Eli Lilly has reported positive six-month results from a Phase IIb clinical trial conducted to investigate its dual glucose-dependent insulinotropic polypeptide (GIP) and GLP-1 receptor agonist (GIP/GLP-1 RA, LY3298176) for the treatment of type 2 diabetes.

Results from the type 2 diabetes trial showed a clinically meaningful decrease in blood sugar and weight loss, with average HbA1c reductions being around 2.4 percentage points.

GIP/GLP-1 RA is a combination of both incretins in a single molecule and is intended to improve clinical benefits offered by a selective GLP-1 RA.

The randomised, placebo-controlled Phase IIb type 2 diabetes trial assessed the efficacy of 1mg, 5mg, 10mg and 15mg doses of GIP/GLP-1 RA, compared to 1.5mg dulaglutide and placebo, in 300 patients over 26 weeks.

The primary objective of the trial was superiority of weekly GIP/GLP-1 RA over placebo in minimising HbA1c from baseline at 26 weeks.

GIP/GLP-1 RA’s safety profile during the type 2 diabetes trial was found to be similar to the GLP-1 RA class. The most common side effects were gastrointestinal-related and dose-dependent.

“We set a high bar for this Phase II study, and the results exceeded our expectations.”

Lilly Diabetes product development vice-president Jeff Emmick said: “Despite the progress we’ve made in diabetes management, people living with type 2 diabetes often need additional treatments as their condition progresses.

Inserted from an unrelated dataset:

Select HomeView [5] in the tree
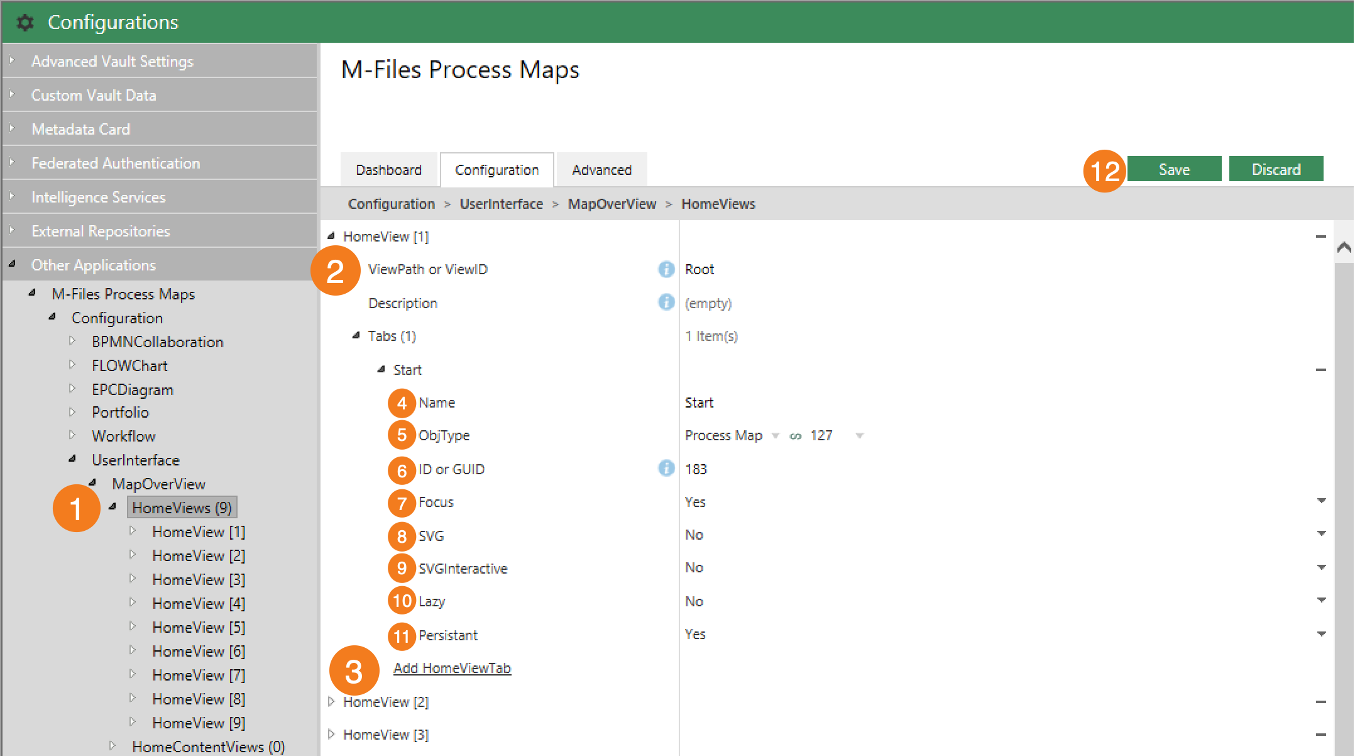The image size is (1355, 756). point(199,627)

“We set a high bar for this Phase II study, and the results exceeded our expectations. We’re excited to continue studying GIP/GLP-1 RA and hope to add it to our wide range of therapies for people with diabetes.”

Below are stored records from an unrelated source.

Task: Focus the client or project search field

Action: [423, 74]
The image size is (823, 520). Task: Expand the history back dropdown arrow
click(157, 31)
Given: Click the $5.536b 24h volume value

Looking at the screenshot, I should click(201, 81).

GIP/GLP-1 RA is being further investigated in the Phase III SURPASS clinical programme for type 2 diabetes patients. Lilly also plans to evaluate the use of GIP/GLP-1 RA for obesity and other disorders.

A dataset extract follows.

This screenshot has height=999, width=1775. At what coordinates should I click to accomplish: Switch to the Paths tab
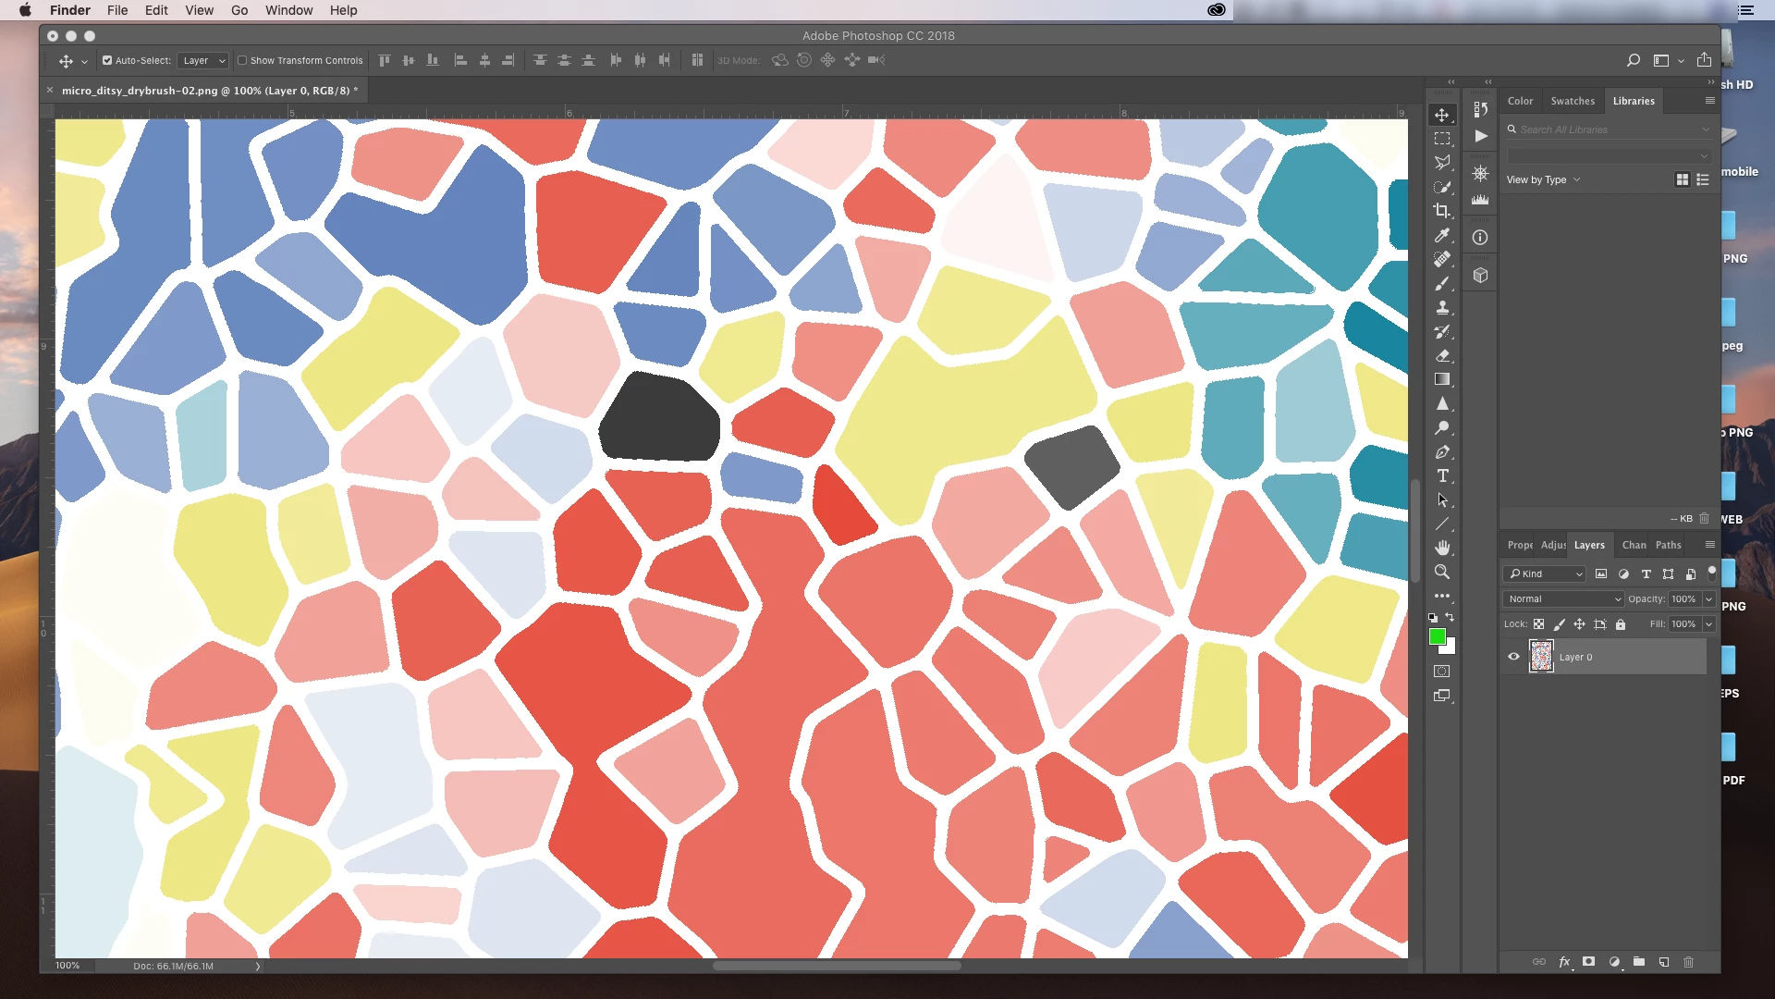1668,545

Lilly, in alliance with Boehringer Ingelheim, also reported full results from the CARMELINA trial that studied the long-term effect of Tradjenta on cardiovascular safety and kidney outcomes in 6,979 type 2 diabetes patients at high risk for heart and/or kidney disease.

The trial met its primary endpoint of a similar cardiovascular safety profile compared to placebo when added to standard of care.